● **Selected excerpt**:
════

59. The following lessons were learned from the 1996 New Zealand Population Census use of imaging and character recognition: (a) systematic recognition errors for certain characters rendered biased results; (b) the use of images for coding and editing was a distinct advantage; (c) more data validation during data capture would improve overall data quality; and (d) high-priority variables could easily be processed first.  The Workshop was informed that further contracting out the data capture process might give significant economic long-term benefits, and, last but not least, imaging should not be used just as a replacement of traditional data capture methods but the entire census process could beneficially be re-thought at this occasion.
Observations and recommendations on OCR
60. The Workshop noted that recognition engines could be expensive and therefore the use of multiple engines had to be carefully evaluated.  However, it was also recognized that no single recognition engine would give 100 per cent results in all circumstances and that different engines had different strengths and weaknesses.  Thus, using several recognition engines with a voting mechanism could significantly improve the overall recognition rate.
61. The Workshop recommended that users should demand that competing vendors of census data capture systems demonstrate that the promised capabilities of their system would work under local circumstances, i.e. in the physical and infrastructure environment of the user as well as with the specific forms as developed by the user.
62. The Workshop noted that using technologically advanced solutions should not be self-serving but consideration should be given to local circumstances, e.g., to the constraints based on limitations of financial, technical and personnel resources.
63. The Workshop also noted that paper based methods continued to be used for data collection, particularly when the general public was filling in the questionnaires.  It was noted that non-response remained one of the main problems in census taking.
64. The Workshop discussed the benefits and drawbacks of paper based data collection and capture methods.  Considerable interest was shown in the topic and the following were the observations by the Workshop:
  • improved technology had helped the census process in many developing countries;
  • operational issues for data capture had to be considered in conjunction with the entire survey process;
  • the choice between OMR and OCR/ICR needed careful consideration.  Questions arising were whether alpha recognition was already well enough proven and whether scanning of occupation and industry would be viable;
  • further, was the imaging-type data capture really viable for all countries, especially the smaller developing countries in the Pacific with correspondingly small budgets;
  • in the context of censuses, the simpler OMR technology with maximum utilization of pre-coded variables could possibly be the most efficient option;
  • the low literacy level in some countries might prove a problem when using questionnaires for image scanning;
  • the number of different languages or dialects might prove a potential problem with image recognition systems;
  • the locally available expertise in handling forms, in interviewing and in computer literacy were issues to be considered;
  • the statistically less developed countries could learn from the experience of more developed countries which already had successfully used sophisticated data capture technologies.

════

Can you carry on the report on census data capture from the point where it stops?

● **Data block**:
════

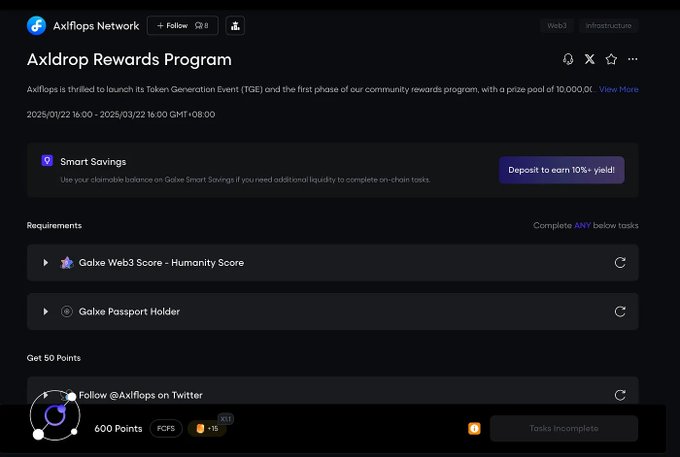Viewport: 680px width, 457px height.
Task: Click the Smart Savings purple icon
Action: tap(47, 160)
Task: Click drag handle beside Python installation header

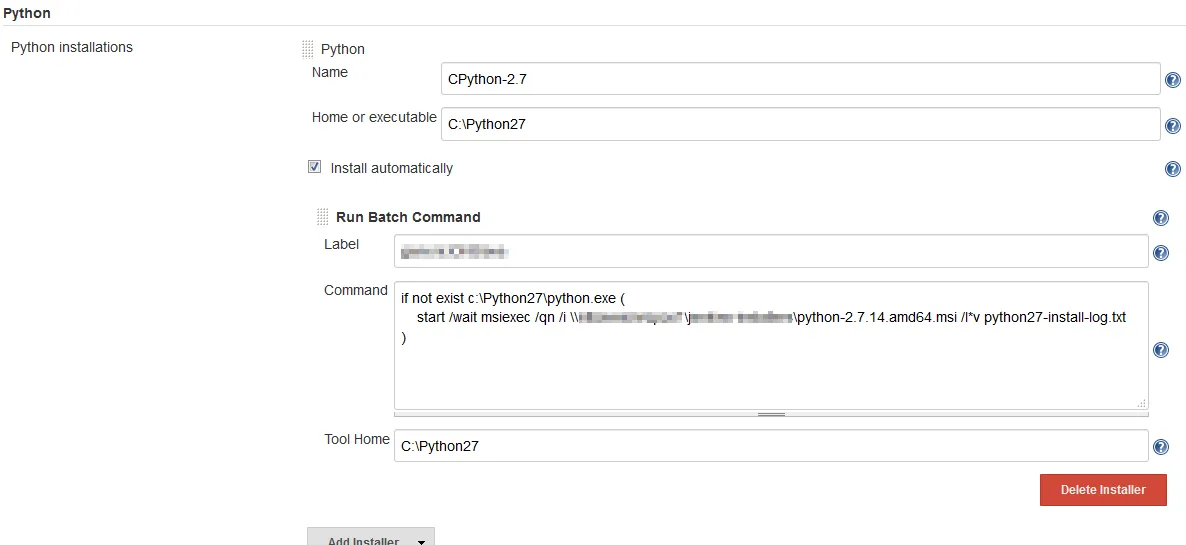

════

● **Answer to the problem**:
D. Archiving of census forms
65. The Workshop was informed about an often-overlooked aspect of census data processing, namely, the long-term archiving of census forms.  It was noted that some countries required census documents to be discarded immediately while, in contrast, others had legal stipulations demanding the retention of original documents for decades or centuries.  The simplest archiving method would be to store the original questionnaires.  But transfer of the images to a more efficient storage medium could be considered because of the significant space and environmental requirements for paper documents.  Obviously, when scanning was part of the data capture system, the scanned images could conveniently be stored on electronic media (tapes, disks, CD-ROMs). The Workshop noted, however, that the rapid evolution of storage formats and hardware could make those types of digitized information inaccessible over a long period of time.  Therefore, it recommended giving due consideration to simple, stable and space efficient microfilm technology as a long-term storage solution for images.
IV. NON-PAPER BASED DATA COLLECTION AND CAPTURE
66. The technologies for direct electronic data capture were becoming an alternative or at least a complement to the use of paper forms.  The most common non-paper based data capture methods were computer assisted personal interviewing (CAPI), computer assisted telephone interviewing (CATI), and submission of questionnaires through the Internet.
A. Computer Assisted Telephone Interviewing
Internet and CATI in Singapore Census 2000
67. The Workshop heard that the year 2000 Census in Singapore would mark a significant step towards a paperless census.  The main technology blocks that the Department of Statistics was building on were the utilization of available administrative records (for pre-filled personal and household information), CATI and Internet form submission.  CATI was expected to be the main mode of data collection, to be used for 60 to 80 per cent of the households.  There was no precedent for a large scale Internet submission and therefore it was difficult to estimate its popular acceptance beforehand.  Personal interviewers would be sent to households that could not be reached by phone or that did not submit their response through the Internet.  Their forms would be scanned and OCR/ICR would be used to capture the results.
68. Apart from an advanced technology solution, the Singapore census was unique in the sense that most of the data collection would be through outsourcing and that multiple vendors would be involved.  The Singapore experience showed that measures were required to prevent conflicts between different vendors involved in the census project.  The measures included procedures for keeping all parties informed about decisions made and progress achieved, establishment of conflict resolution procedures, and the use by each vendor of their own servers and their own licenses for their software.  The Workshop noted that end-users of complex applications were not in a position to identify the causes of system problems; for that purpose a separate help desk was needed.
69. The Department of Statistics of Singapore had previous experience in using the Internet for data collection, but that was restricted to the transmission of survey information from about 1,000 large companies.  The year 2000 census would be an exercise of a completely different scale, and therefore the challenges were unprecedented.  Although the technology in the submitter's environment was beyond the data collector's control, the standardization of browsers and the availability of the Java language and a secure data transfer protocol made it possible to use the Internet for large scale data collection.  Post census surveys would be used to verify the results and possible biases in the various modes of data capture.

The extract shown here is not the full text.